Uzun süredir, nadide yazarları bulunan bu siteye yazı yazmıyordum. Özlediğimi ve yazı yazma ihtiyacımın doğduğunu hissediyorum.
Foucault’un betimlemeye çalıştığı cezalandırma olgusundan ve görünümlerinden bahsetmek istiyorum.
Ceza kavramını hayatımızın her alanında görmek mümkündür. Toplumda, mahkeme önünde, aile içerisinde, yerel ahlak kurallarının aşıldığı durumlarda, insanın kendi kendini cezalandırmasında ve nice birçok sosyal alanda. Cezalandırma alanlarının ortak yönü, cezanın; ceza veren ve ceza verilen arasında bir güç ilişkisi olmasından ortaya çıkmasıdır. Güç ilişkisinin varlığı bazen çok açık şekilde ortaya çıkabiliyorken bazen de daha gri bir alanda görünmektedir. Örneğin, insanın kendine karşı ruhsal olarak tahakküm kurması ile yine kendine karşı sınırlayıcı ve baskıcı şekilde kendini cezalandırması. Genelde bunun sonucunda insan ya kendi üzerinde eylemsizlik halini gerçekleştirir ve dışarıdan görünmeyecek şekilde kendini tecrit koğuşuna götürür. Bazen ise aktif olarak eylemde bulunur ve kendi üzerinde bir takım cezalandırma durumlarına gider. Bu konu insanın kendisine karşı yine kendi kendisiyle yarattığı bir savaşa dönüşür. Zaman geçtikçe ruh ya ehlileşir ya da vahşileşir. Zaman insanın hem mucizesi hem de acısı olabilir.

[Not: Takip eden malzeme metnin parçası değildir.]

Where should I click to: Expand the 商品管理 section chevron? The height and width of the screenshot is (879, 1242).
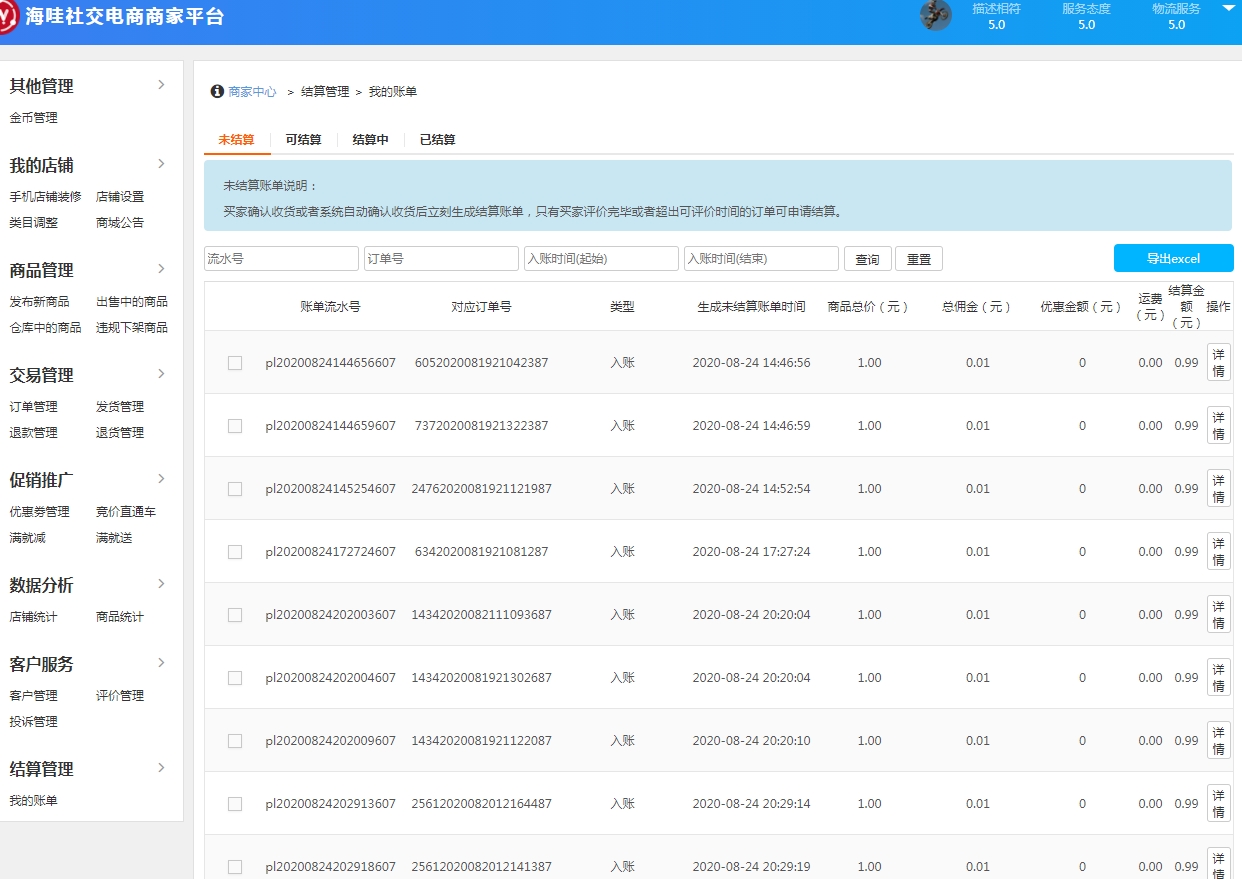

Güç ilişkisinin daha açık göründüğü ikinci alan ise, güç kuran ve güce tabi olanların arasındaki ilişkidir.Bu ilişki çıplak gözle görülecek kadar net bir ilişkidir. Foucault bunu ve bu güç ilişkisinin türevlerini çok güzel açıklar;
Foucault’ya göre düzeni sağlamanın ve devam ettirmenin yolu, insanın bedeninin kontrol edilmesinden geçer. Bu anlamda bedenin kontrol edildiği en elverişli alan ise hapishanelerdir. Hapishaneler bir anlamda insanın bedenini ve ruhunu özgürlük algısından uzaklaştırarak onu sınırlı alana dönüştüren birer kontrol mekanizmasıdır. Kontrol mekanizmasının düğmeleri, çalışma süresi ve çalışma şekli kontrol edenin biraz da vicdanına kalmış bile denilebilir.
Hapishanelerde cezalandırma anlayışı ve ıslah etme anlayışının birlikte tesisi için uğraşılır. Çünkü hapishane düşüncesinde; beden, istifade edilecek bir üretim gücüne dönüştürülmelidir. Her ne kadar Foucault üretim gücüne dönüştürmeyle beraber aslında ruhun da bir dönüşüm yaşadığını açıkça anlatır. Bu anlamda mekanın sınırlılığı ve baskısı söz konusu olsa da mekansal daralma ruhsal alanda genişlemeye sebep verebilir. Elbette bunu ruhun kendi direnişinde görmek mümkündür. Neticede her şey zıttıyla kaimdir. Foucault burada hemen ilave yapar; “ her zaman teorik olarak, kontrol ve baskının, kendi içinde direnişi olduğunu” da belirtir. Elbette bu direnişin ortaya çıkması net olabileceği gibi daha örtülü olarak da belirebilir. Bunu belirleyen, ruhun evrimleşmesi ve dönüşmesinin derinliğidir. Derinlik ne kadar artarsa, ruh, kontrol mekanizmasının bir nesnesi olmaktan o derece daha çok kurtulma olanağı bulunur.
Ruhun sonsuzluğa meyyali de buradan gelir, nesne olmaktan çok özne olma arzusundan... Bedenin bir hapishanesi olmak istemeyen bir ruh, elbette özne olma iktidarını kendi bedeninde de kurgulamaya başlar.
Fakat bazen de bedeni edilgen olmaya zorlayan durum ve şartlar, ruhu da ele geçirir ve ruhun metalaşması ile bir süreç başlar.
Neticede özgürlüğün tüm kıvrımları ile dinamikleri bir “politik gücün “ reflekslerine bağlıdır. 01.02.2019.